Glow Republic Demand Forecasting
Client
Eunji Cho, Head of Merchandising Analytics at Glow Republic -- a mid-size Korean beauty retailer in Seoul with 12 physical stores and an e-commerce platform. ~2,000 SKUs from 150 K-beauty brands.
What you are building
A demand forecasting model that predicts weekly demand for Glow Republic's top 200 SKUs using sales history and social media data. The model must separate seasonal products (predictable patterns) from trend-driven products (viral, unpredictable) and provide actionable ordering recommendations for the buying team.
Tech stack
- Python 3.11+ (conda "ds" environment)
- Jupyter Notebook
- pandas (data manipulation)
- scikit-learn (RandomForestRegressor or GradientBoostingRegressor, train_test_split, feature_importances_, MAE, RMSE)
- matplotlib / seaborn (visualization)
- scipy (statistical checks)
- Claude Code (AI direction)
- Git / GitHub (version control)
File structure
p5/
CLAUDE.md <- this file
materials/
sales-data.csv <- 24 months of daily sales, ~200K rows
social-media-mentions.csv <- daily social media counts, ~146K rows
data-dictionary.md <- column definitions for both datasets
methodology-memo-template.md <- preparation and analysis documentation
analysis.ipynb <- your Jupyter notebook (created during work)
findings-summary.md <- deliverable for the buying team (created during work)
methodology-memo.md <- completed methodology memo (created during work)
decision-record.md <- preparation decision documentation (created during work)
Key materials
- sales-data.csv -- daily sales by SKU. 200 SKUs, 24 months, ~200K rows. Contains units_sold, revenue, channel, category, promotion flags.
- social-media-mentions.csv -- daily mention counts from Instagram and TikTok. Same 200 SKUs and date range. IMPORTANT: mention counts are same-day (Tuesday's count is Tuesday's mentions).
- data-dictionary.md -- explains all columns in both datasets.
- methodology-memo-template.md -- template for documenting preparation and analysis decisions. Has a dedicated "Preparation Decisions" section with subsections for feature engineering, temporal splitting, leakage assessment, and data quality.
Tasks
- Profile data -- Load both datasets, check shapes, date ranges, distributions, null patterns. Understand the temporal structure.
- Investigate leakage -- Check whether social media features are same-day or lagged. Same-day is leakage. Create lagged features. Implement temporal train/test split.
- Engineer features -- Handle stockout-censored zeros. Separate seasonal from trend-driven products. Design feature sets per product type. Check multicollinearity.
- Build model -- Fit regression model on honest features with temporal split. Evaluate with MAE/RMSE. Compare performance by product type. Build deliberate leakage comparison.
- Translate findings -- Cross-model review. Translate forecasts into buying team language. Address all five of Eunji's requirements.

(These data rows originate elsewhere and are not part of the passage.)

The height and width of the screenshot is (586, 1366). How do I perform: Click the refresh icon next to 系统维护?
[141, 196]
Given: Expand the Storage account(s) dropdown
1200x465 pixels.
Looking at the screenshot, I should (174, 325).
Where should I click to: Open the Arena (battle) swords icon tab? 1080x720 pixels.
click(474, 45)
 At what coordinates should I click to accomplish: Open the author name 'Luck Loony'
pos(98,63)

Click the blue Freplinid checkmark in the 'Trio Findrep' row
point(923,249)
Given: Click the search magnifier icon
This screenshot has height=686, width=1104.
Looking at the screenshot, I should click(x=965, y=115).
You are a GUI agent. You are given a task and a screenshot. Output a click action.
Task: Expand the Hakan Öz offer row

- Deliver and close -- Send findings to Eunji. Handle scope extension. Write decision record. Commit and push.
Verification targets
- Temporal split: all training dates must precede all test dates
- No same-day social media features in the final model
- MAE/RMSE computed on temporal test set (not on training data)
- Performance evaluated separately for seasonal and trend-driven products
- All five of Eunji's requirements addressed in the findings summary
- Leakage comparison demonstrates the metric gap between honest and cheating models
Commit convention
Commit after each major analytical milestone with a message describing the decision made. Examples: "identify same-day leakage in social media features", "implement temporal train/test split", "separate seasonal from trend-driven products."